Add 149 to every coordinate in the answers and give all the lines again, requests included, from the line with "Open the browser three-dot menu" to the line with "tap(1546, 19)", both ends included. Leave the pictures out of your answer.

>> begin Source records

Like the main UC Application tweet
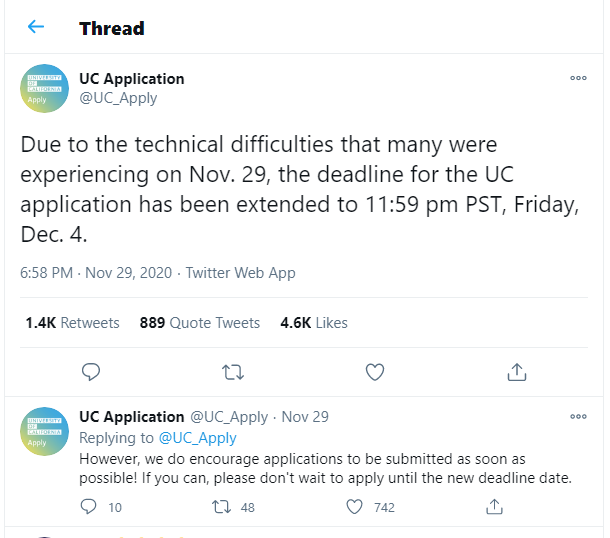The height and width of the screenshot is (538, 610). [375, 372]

>> end Source records
>> begin Source records

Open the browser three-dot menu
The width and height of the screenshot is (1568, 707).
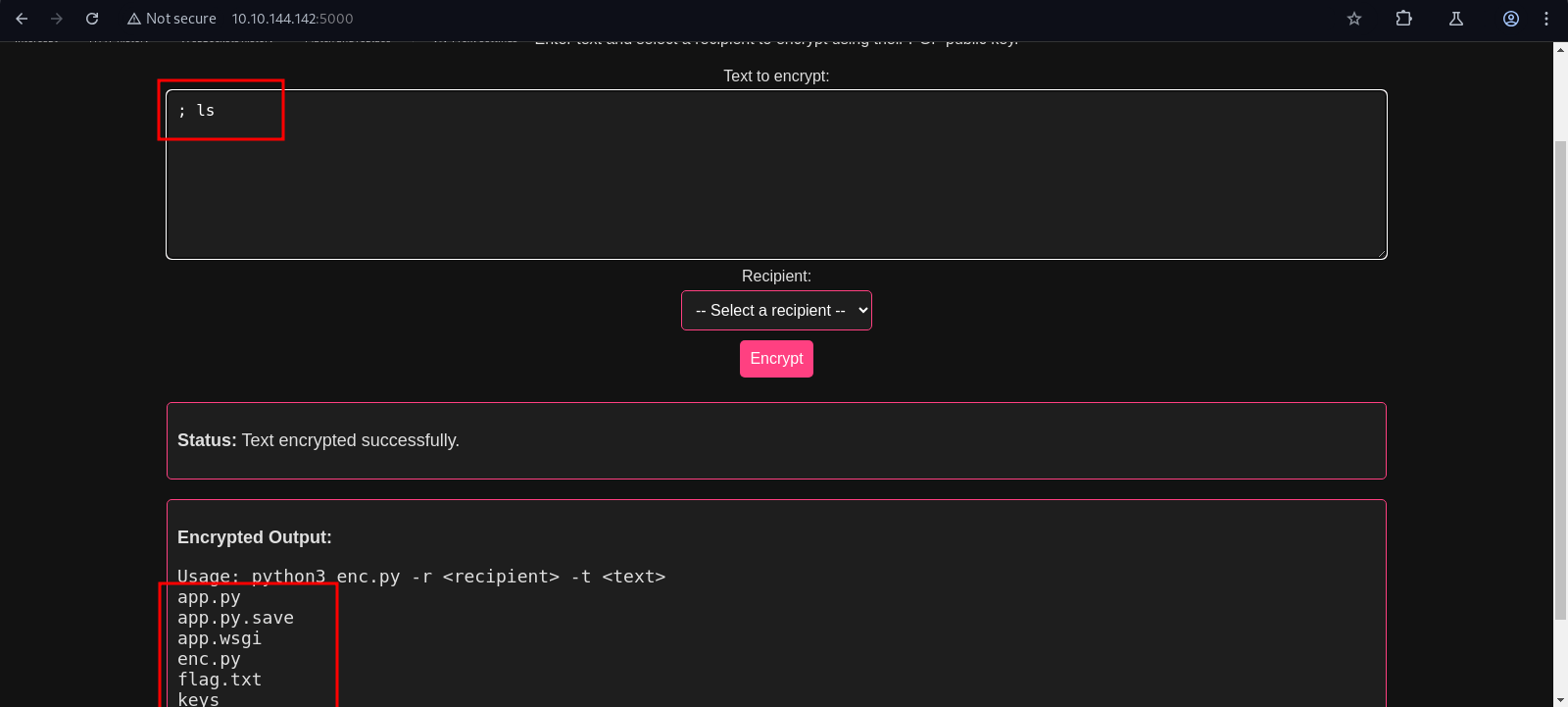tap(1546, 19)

>> end Source records
>> begin Source records

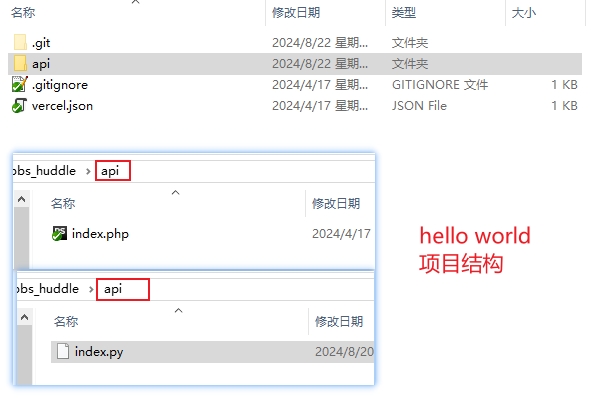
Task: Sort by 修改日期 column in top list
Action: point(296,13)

>> end Source records

### Task solution
Open the browser three-dot menu
The width and height of the screenshot is (1568, 707).
tap(1695, 168)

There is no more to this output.